Ijele is the most chaotic of Nduka’s recent books, though like all of them it is also nimbly assured and fully realized. With his most recent volume, Nine East, the lyric instinct returns to the fore but without reprising the elegance of eel on reef. Instead these poems have the jammed quality of Ijele’s prose; erotic and driven together, the poems seem to deploy in a radiant, jazz-drenched darkness, to entail something like Joycean “writing of the night” (“I really could not,” Joyce said, “use words in their ordinary connections . . . that way they do not express how things are in the night, in the different stages—conscious, then semi-conscious, then unconscious”):

Short breaths, shallow breaths.
unrested, overamped. i couldn’t
capitulate to peace. i slammed myself
between rage and rectitude. honed
and rehoned the poem. sought
     atonement
within it. the poem as sensory assault.
sought excitement within it. was it
     you
or was it the peach petals on my
     limbs.
you want a whiskered awakening. you
     need
to tackle the mathematics of arousal.
the flame in the grate. a prickle of
     caesura.

In this poem we recognize many of Nduka’s accumulated techniques—the headlong motion of the lowercase “i,” the abrupt, almost ear-popping downshifting of tone between “the poem as sensory assault” and “peach petals on my limbs.” This tonal convulsiveness is not resolved by the ending lines of the poem; instead, it becomes a
current transferred to the addressee. But does the poem land on the lover’s “you” or the “you” of the poet addressing himself? The assignment of the tingly “prickle” to the tight, implicitly delimited space of a “caesura” implies that this, too, is an erotic interval, a place of currents, sparks, flames, and exchanges. And we should remember that a caesura is not just a neutral interval or pause in a line of poetry; this is an interval that encodes violence, death, derived from the Latin caedere—to cut, hew, fell, strike, beat, kill. It would be impossible to extricate all these resonances within the work of Nduka, to separate the erotic from the non-erotic, the political from the non-political, to estrange the starfish from its pebble. Nine East, especially, entails an inextricable hyper-proximity.
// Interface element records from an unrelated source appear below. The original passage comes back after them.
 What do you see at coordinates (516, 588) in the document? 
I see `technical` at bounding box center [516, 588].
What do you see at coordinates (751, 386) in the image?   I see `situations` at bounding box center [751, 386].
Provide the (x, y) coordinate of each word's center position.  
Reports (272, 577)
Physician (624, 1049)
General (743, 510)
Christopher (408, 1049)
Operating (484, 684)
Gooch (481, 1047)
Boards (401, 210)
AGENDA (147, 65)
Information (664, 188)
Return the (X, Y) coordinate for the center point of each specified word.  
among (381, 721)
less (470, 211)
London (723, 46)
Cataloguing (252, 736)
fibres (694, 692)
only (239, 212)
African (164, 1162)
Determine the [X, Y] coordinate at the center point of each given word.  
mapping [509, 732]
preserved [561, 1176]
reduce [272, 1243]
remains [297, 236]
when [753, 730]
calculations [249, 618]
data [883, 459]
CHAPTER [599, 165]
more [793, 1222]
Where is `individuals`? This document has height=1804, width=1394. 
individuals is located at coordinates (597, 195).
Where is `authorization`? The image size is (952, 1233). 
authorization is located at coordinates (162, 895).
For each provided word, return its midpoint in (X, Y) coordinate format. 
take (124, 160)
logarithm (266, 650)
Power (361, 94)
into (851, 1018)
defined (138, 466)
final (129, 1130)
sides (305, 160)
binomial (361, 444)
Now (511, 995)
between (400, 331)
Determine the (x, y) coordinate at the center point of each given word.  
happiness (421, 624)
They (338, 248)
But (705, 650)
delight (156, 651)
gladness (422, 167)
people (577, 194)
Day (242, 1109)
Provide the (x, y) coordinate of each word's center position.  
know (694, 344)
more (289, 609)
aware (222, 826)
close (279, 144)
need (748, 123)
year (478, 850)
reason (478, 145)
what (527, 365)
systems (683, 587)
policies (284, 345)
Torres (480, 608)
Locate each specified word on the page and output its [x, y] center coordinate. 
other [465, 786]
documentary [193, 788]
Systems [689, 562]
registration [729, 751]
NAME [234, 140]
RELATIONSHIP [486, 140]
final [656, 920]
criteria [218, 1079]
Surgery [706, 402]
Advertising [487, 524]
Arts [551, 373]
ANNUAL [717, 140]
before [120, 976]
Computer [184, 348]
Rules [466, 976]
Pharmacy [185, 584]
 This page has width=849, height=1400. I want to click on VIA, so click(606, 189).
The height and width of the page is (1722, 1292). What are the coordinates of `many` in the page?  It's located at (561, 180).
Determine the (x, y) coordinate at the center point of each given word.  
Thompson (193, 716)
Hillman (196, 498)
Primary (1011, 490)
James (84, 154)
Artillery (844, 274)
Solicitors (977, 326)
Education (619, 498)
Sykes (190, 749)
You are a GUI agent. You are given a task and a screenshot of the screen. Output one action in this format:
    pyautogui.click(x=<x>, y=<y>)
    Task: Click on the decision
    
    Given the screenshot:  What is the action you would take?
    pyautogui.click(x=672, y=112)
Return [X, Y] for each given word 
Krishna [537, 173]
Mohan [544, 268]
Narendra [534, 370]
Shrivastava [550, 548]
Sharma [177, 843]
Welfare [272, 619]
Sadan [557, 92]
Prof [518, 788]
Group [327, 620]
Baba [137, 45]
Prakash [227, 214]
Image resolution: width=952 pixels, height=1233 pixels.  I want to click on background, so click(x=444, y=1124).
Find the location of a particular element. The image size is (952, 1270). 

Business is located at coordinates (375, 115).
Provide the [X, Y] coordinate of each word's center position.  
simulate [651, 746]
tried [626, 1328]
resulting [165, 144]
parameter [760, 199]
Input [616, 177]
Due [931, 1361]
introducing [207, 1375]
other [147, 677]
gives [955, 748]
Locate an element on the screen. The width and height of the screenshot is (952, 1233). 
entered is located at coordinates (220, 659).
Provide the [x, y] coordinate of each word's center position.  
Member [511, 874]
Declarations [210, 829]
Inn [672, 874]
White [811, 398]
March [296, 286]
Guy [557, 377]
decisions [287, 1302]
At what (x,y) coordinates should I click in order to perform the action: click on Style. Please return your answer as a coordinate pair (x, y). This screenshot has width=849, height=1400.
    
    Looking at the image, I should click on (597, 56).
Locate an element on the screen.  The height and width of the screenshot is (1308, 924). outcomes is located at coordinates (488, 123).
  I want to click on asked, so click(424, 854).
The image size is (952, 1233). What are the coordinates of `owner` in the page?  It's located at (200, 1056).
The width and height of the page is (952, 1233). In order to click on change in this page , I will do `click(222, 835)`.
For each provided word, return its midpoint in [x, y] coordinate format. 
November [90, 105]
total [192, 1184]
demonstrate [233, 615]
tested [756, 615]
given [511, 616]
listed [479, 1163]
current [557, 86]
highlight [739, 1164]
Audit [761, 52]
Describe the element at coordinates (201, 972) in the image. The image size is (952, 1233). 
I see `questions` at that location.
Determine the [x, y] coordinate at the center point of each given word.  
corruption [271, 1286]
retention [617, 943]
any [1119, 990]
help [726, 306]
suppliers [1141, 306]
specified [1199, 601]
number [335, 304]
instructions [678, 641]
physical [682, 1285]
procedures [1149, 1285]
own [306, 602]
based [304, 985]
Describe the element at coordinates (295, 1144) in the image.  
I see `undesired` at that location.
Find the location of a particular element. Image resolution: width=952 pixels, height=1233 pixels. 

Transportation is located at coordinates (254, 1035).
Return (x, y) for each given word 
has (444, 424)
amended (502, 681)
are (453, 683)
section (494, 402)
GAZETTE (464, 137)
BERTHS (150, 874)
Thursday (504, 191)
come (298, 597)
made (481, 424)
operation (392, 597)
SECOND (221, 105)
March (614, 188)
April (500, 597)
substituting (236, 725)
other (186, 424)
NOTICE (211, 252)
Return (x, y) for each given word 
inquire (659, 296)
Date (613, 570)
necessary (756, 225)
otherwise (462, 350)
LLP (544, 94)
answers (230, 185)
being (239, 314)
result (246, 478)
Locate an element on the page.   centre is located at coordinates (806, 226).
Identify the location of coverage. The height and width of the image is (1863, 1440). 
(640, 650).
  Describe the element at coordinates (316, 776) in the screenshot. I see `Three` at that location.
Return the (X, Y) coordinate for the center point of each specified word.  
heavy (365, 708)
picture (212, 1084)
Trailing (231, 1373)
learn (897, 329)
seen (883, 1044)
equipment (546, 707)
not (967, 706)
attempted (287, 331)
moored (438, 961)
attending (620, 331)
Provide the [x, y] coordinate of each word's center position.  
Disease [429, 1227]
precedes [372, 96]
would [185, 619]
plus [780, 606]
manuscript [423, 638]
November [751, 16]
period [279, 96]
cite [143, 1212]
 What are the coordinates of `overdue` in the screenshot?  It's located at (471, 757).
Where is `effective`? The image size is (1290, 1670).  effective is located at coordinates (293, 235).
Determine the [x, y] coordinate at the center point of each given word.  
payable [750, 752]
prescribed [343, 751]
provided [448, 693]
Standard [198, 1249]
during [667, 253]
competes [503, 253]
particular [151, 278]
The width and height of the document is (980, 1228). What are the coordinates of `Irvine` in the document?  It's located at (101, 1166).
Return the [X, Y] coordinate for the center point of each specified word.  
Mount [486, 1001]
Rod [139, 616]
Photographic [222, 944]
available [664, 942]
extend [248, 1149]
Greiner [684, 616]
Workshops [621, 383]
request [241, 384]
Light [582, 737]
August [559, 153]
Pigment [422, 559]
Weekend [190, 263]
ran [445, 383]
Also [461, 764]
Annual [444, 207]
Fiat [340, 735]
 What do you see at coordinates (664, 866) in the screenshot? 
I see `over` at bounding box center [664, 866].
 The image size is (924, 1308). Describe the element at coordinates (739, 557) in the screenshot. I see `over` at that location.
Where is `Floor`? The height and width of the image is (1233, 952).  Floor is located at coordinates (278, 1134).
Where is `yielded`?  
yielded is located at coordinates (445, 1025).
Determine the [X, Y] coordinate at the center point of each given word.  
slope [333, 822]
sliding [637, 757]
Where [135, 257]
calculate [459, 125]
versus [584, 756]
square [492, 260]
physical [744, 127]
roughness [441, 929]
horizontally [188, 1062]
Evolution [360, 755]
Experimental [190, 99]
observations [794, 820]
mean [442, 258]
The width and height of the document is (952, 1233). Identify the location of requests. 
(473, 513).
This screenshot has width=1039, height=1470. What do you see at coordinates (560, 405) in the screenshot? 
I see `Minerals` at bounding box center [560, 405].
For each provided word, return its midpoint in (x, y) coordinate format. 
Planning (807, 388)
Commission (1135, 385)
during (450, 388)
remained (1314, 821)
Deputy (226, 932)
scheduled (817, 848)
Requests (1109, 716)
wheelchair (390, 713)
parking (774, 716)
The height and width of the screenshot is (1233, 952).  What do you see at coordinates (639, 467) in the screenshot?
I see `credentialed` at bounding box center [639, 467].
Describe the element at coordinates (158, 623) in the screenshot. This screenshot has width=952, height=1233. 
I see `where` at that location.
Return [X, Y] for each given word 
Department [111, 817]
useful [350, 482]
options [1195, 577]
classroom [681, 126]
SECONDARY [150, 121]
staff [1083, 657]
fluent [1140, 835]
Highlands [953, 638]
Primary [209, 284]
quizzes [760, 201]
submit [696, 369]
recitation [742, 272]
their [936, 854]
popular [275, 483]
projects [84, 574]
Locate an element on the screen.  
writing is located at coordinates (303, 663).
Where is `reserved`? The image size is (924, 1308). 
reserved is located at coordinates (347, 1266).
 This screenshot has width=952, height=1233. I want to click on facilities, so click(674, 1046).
Radical proximity is a first principle of Surrealism, in which a variety of techniques—automatic writing, cutups, juxtaposition—are designed to force the real up through the surface of everyday reality. “Existence is elsewhere,” the first Surrealist manifesto concludes, pointing to this other zone, which shares a skin with our waking world. But what can this mean for the émigré, his brain formed during a civil war, flung in his maturity into an elsewhere that also renders his home country a permanent elsewhere, himself the skin between a double-elsewhere? He becomes what Don Mee Choi has called a “twin zone.” Surrealism’s precursor movements, such as Dada and Cubism, were created by packs of transnationalized or stateless refugees in Zurich, Paris, Rome, and elsewhere. It was Aimé Césaire’s sojourn in Europe that allowed him to turn the x-ray vision of Surrealism back at the island of Martinique, resulting in his transformational Cahier d’un retour au pays natal (Notebook of a Return to the Native Land, 1939). Maybe it is Nduka’s tenacious virtuosity alongside his émigré status that has confirmed the Surrealist tendency of his work and rendered him a Surrealist par excellence.